Obviously, by default we would be discussing US restrictions.
Having said that, don't post rumors that you may have read on forums as fact. People that don't know will read it and think it's true as you do.
I can find quite a few conversations which state (quite correctly) that it is illegal to store CVS (the 3 security digits) but clearly not credit card info. E-commerce would grind to a halt if what you claim is true.
...which one would take to mean that you saw people on message boards or forums stating that storing credit card information is fine. You also specifically state that the e-commerce industry would grind to a halt if this weren't so.
Most online vendors use gateways. The information is never stored on their server. The client's computer makes a secure connection with the payment gateway, and it's sent directly.

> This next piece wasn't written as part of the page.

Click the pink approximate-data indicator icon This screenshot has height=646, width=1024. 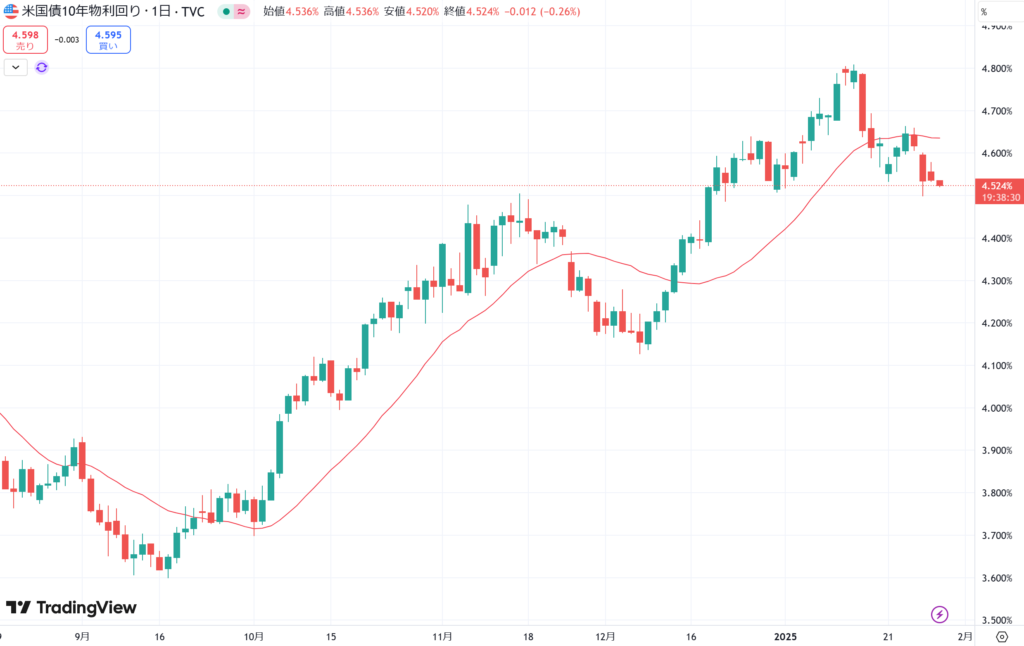pyautogui.click(x=244, y=12)
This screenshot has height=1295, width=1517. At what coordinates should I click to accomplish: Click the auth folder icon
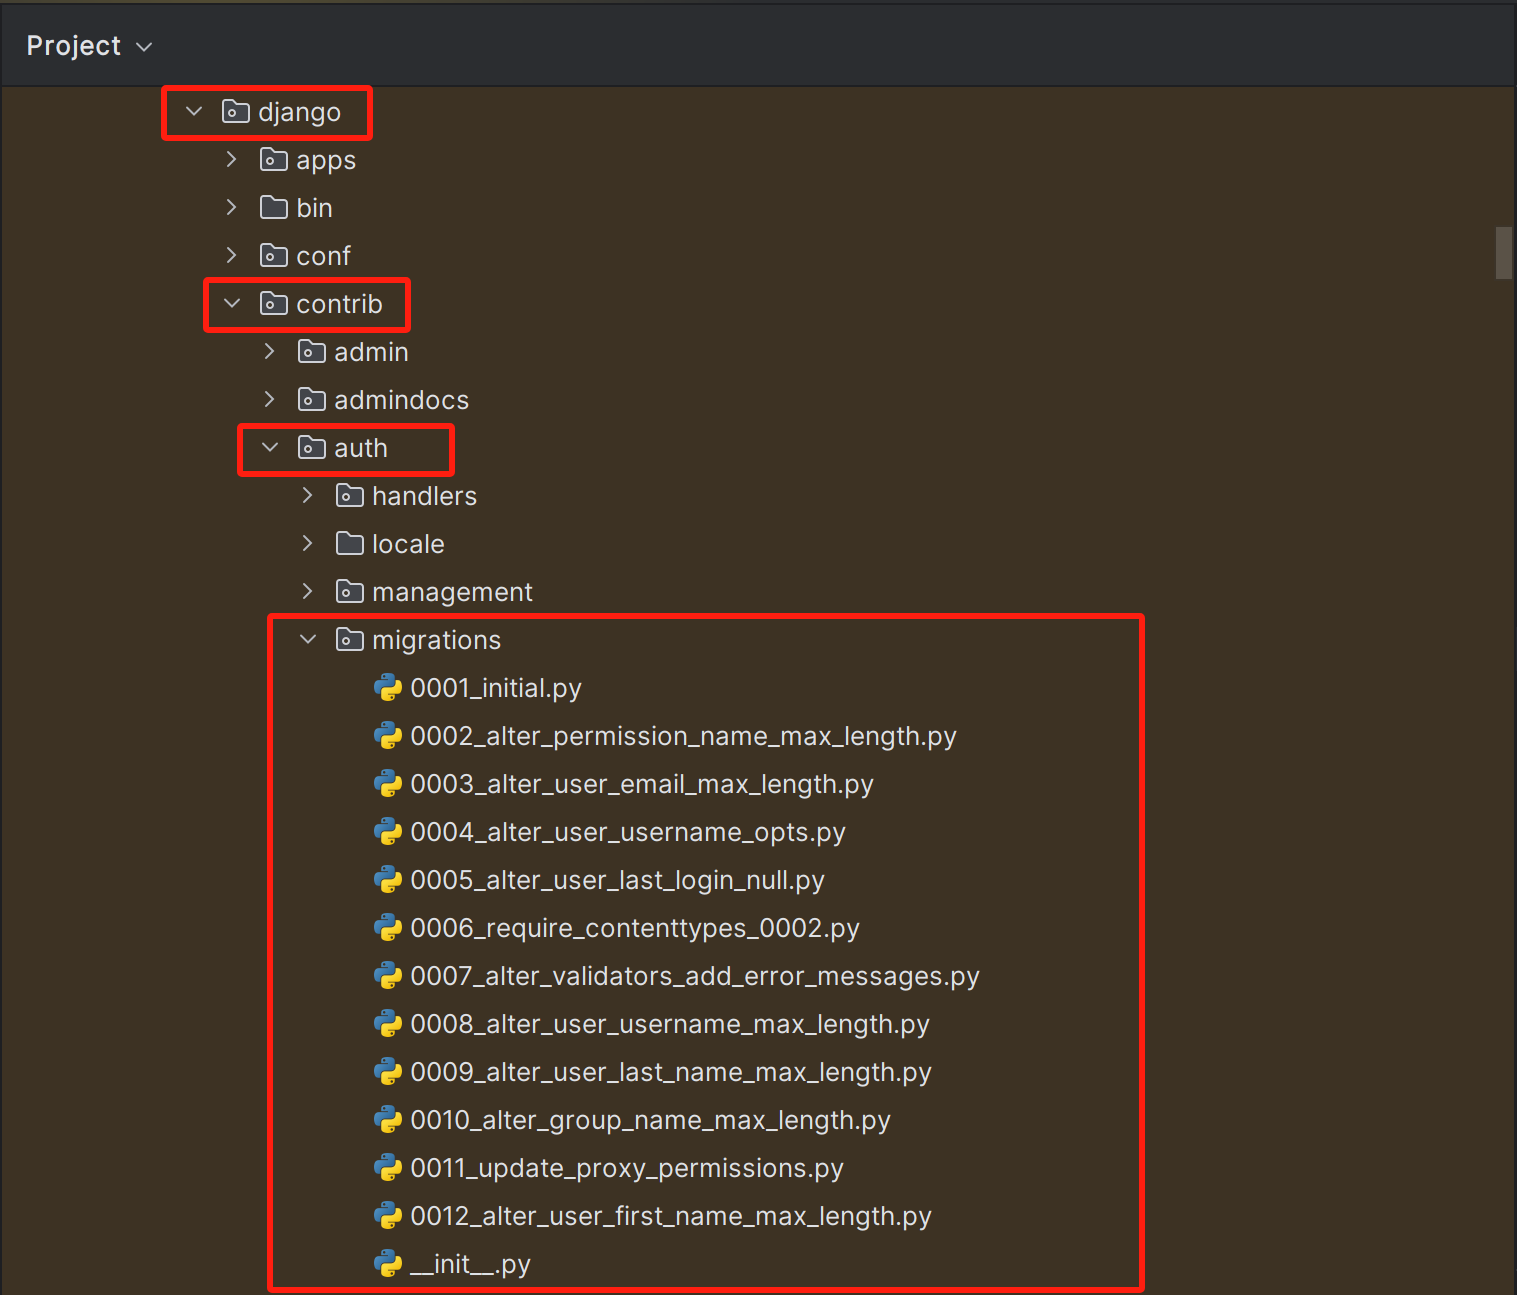(x=311, y=448)
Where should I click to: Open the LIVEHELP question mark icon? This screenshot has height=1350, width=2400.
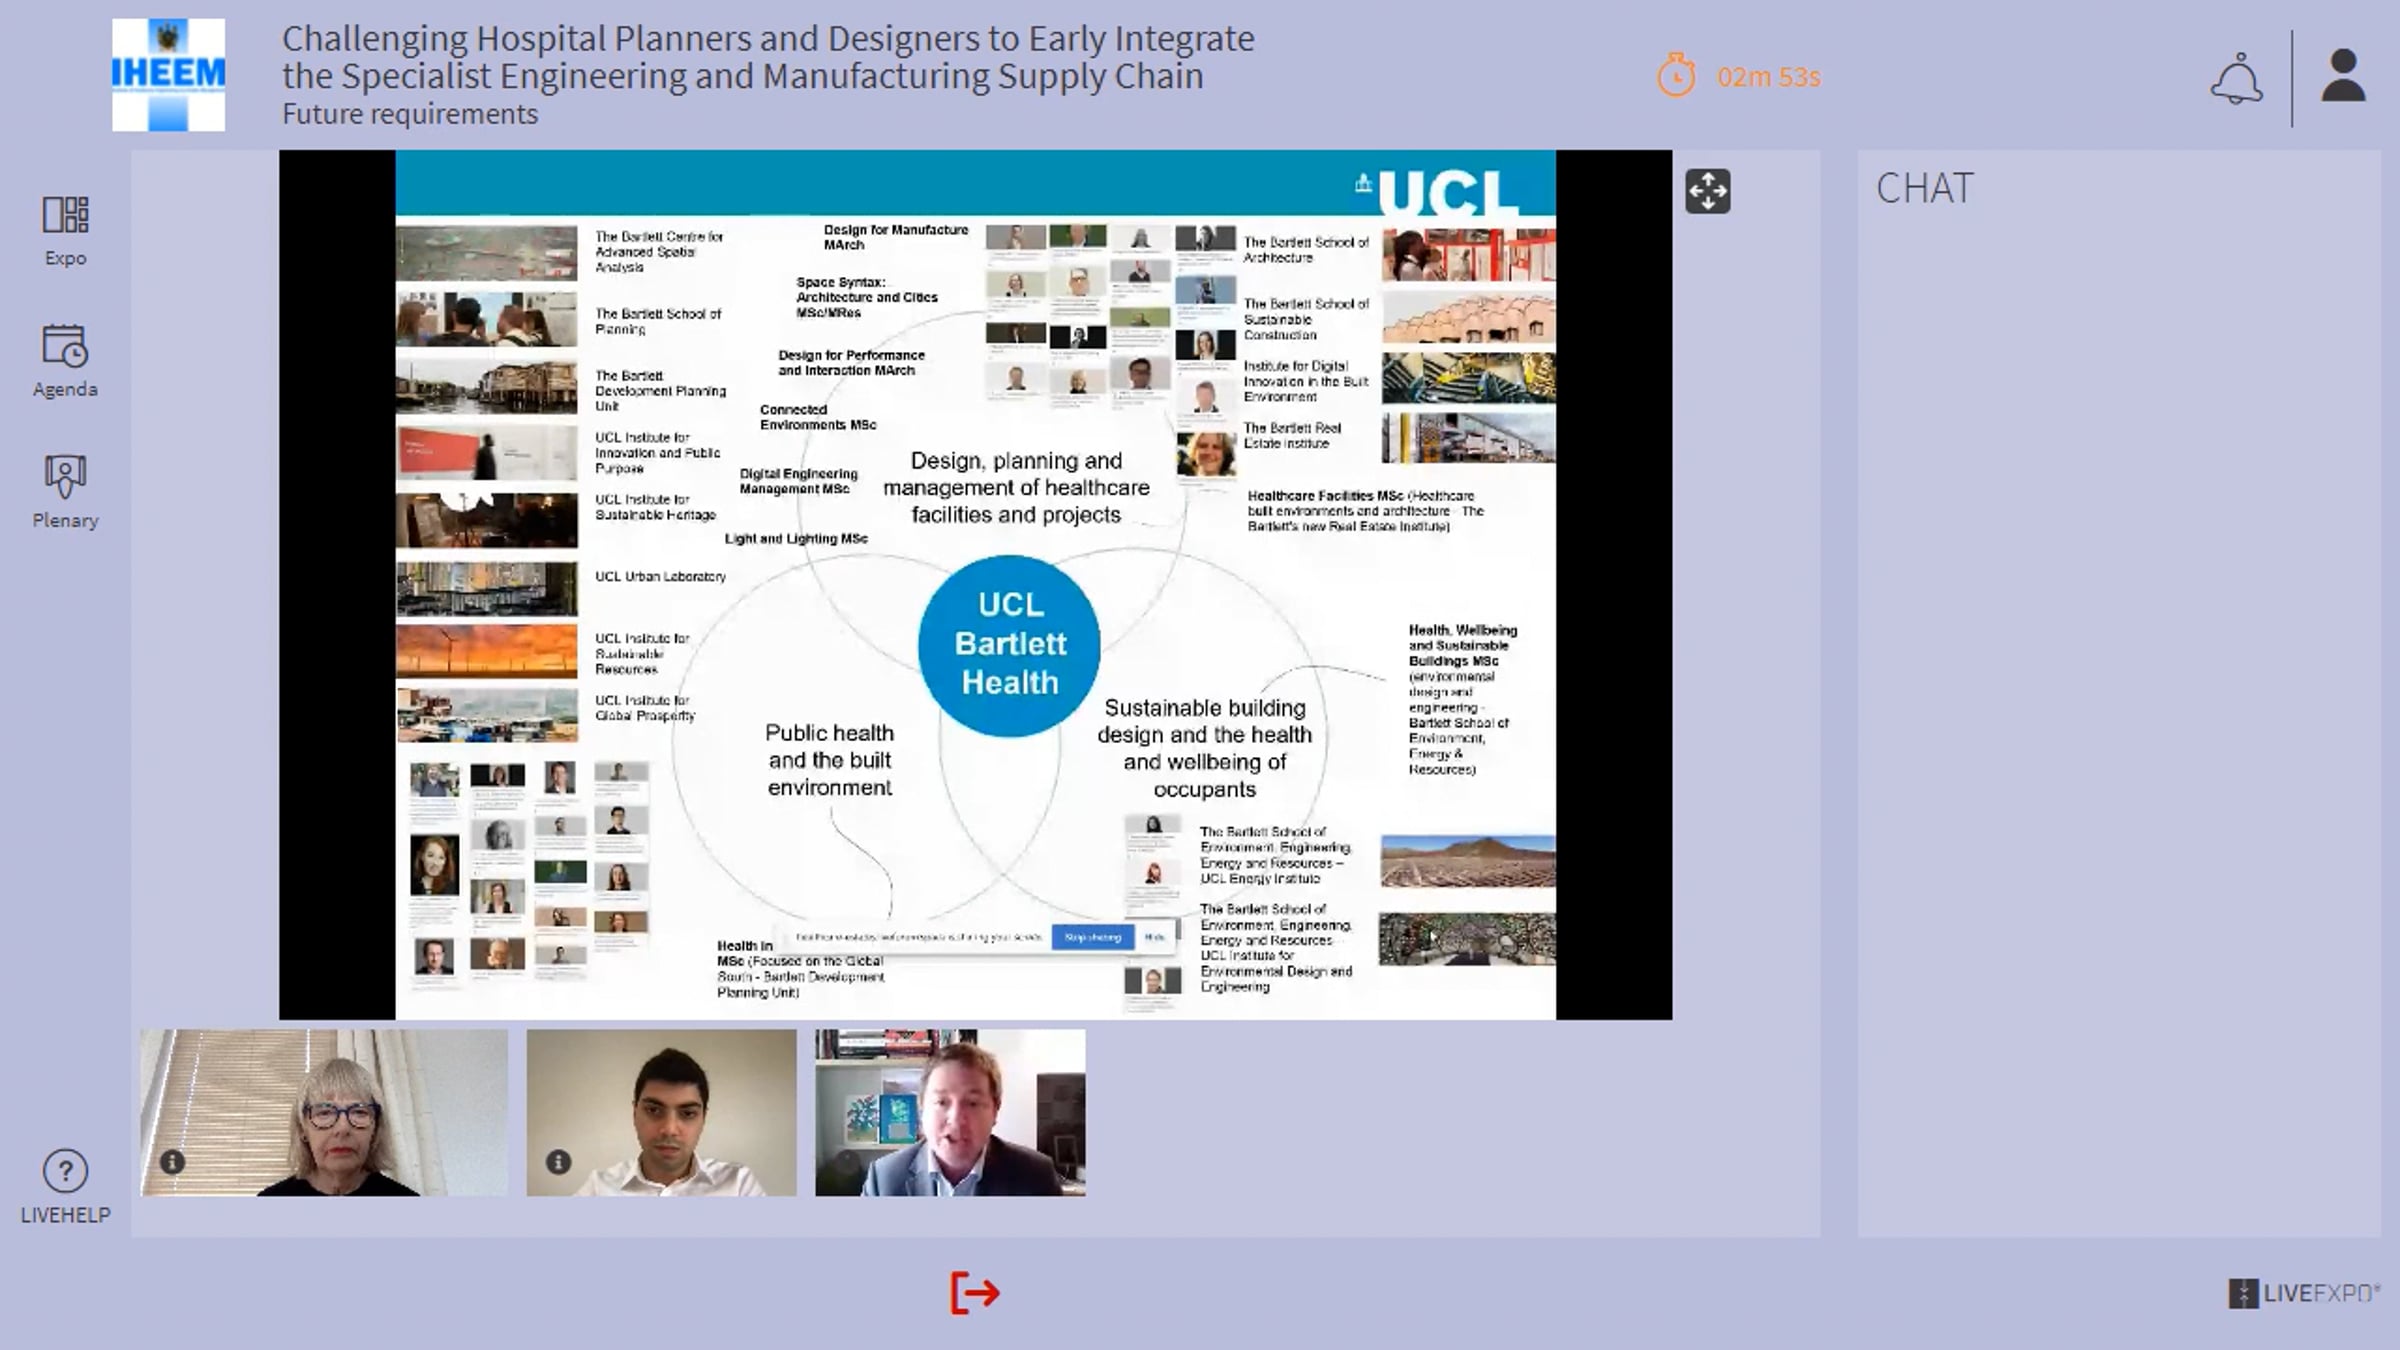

Some people do store credit card information and don't do it legally. They then possibly post on a forum that this is fine to do. It's not.
Amazon, etc hold credit card information and are PCI compliant. Amazon does not hold your data permanently, you must authorize them to do so.
Having said that, there are e-commerce/shopping cart systems out there which will capture credit card information and store it in your database. If you use one of these, and the data encrypted, isn't securely transmitted to your database, which is encrypted and secure to certain standards, and the securely shown to you when you need to view it, you are allowing the possibility for someone to steal that information.
There are so many ways for this data to be vulnerable. Obviously, the data needs to be submitted through an SSL connection. But what about when it's in the database? Is the information first encrypted? What about the database itself? Is the database secure? Is this on a shared server? What about the sys admins for the server? Linux recently had a vulnerability that allowed users with SSH access the ability to become root (admin) on the server. What about retrieving the information? Is the data securely sent back to your screen?
You may not feel that you should have any issues with storing credit card data, and I can't speak for the UK, but American Express, Visa U.S.A., MasterCard International, Discover, JCB, and Diners Club, the United States federal government, mosts state governments, and many countries don't agree with you and certainly require that you comply with the Payment Card Industry standards.
In fact, many gateways, such as Paypal, require you to be PCI compliant if you store the data temporarily before sending it to them.
So, before saying things like, "e-commerce would grind to a halt" and "you're lost and confused," please follow my and Boober's advice and do your homework (not on other forums). PCI standards are readily available to vendors and consumers, and thank Hammurabi that relevant laws are as well.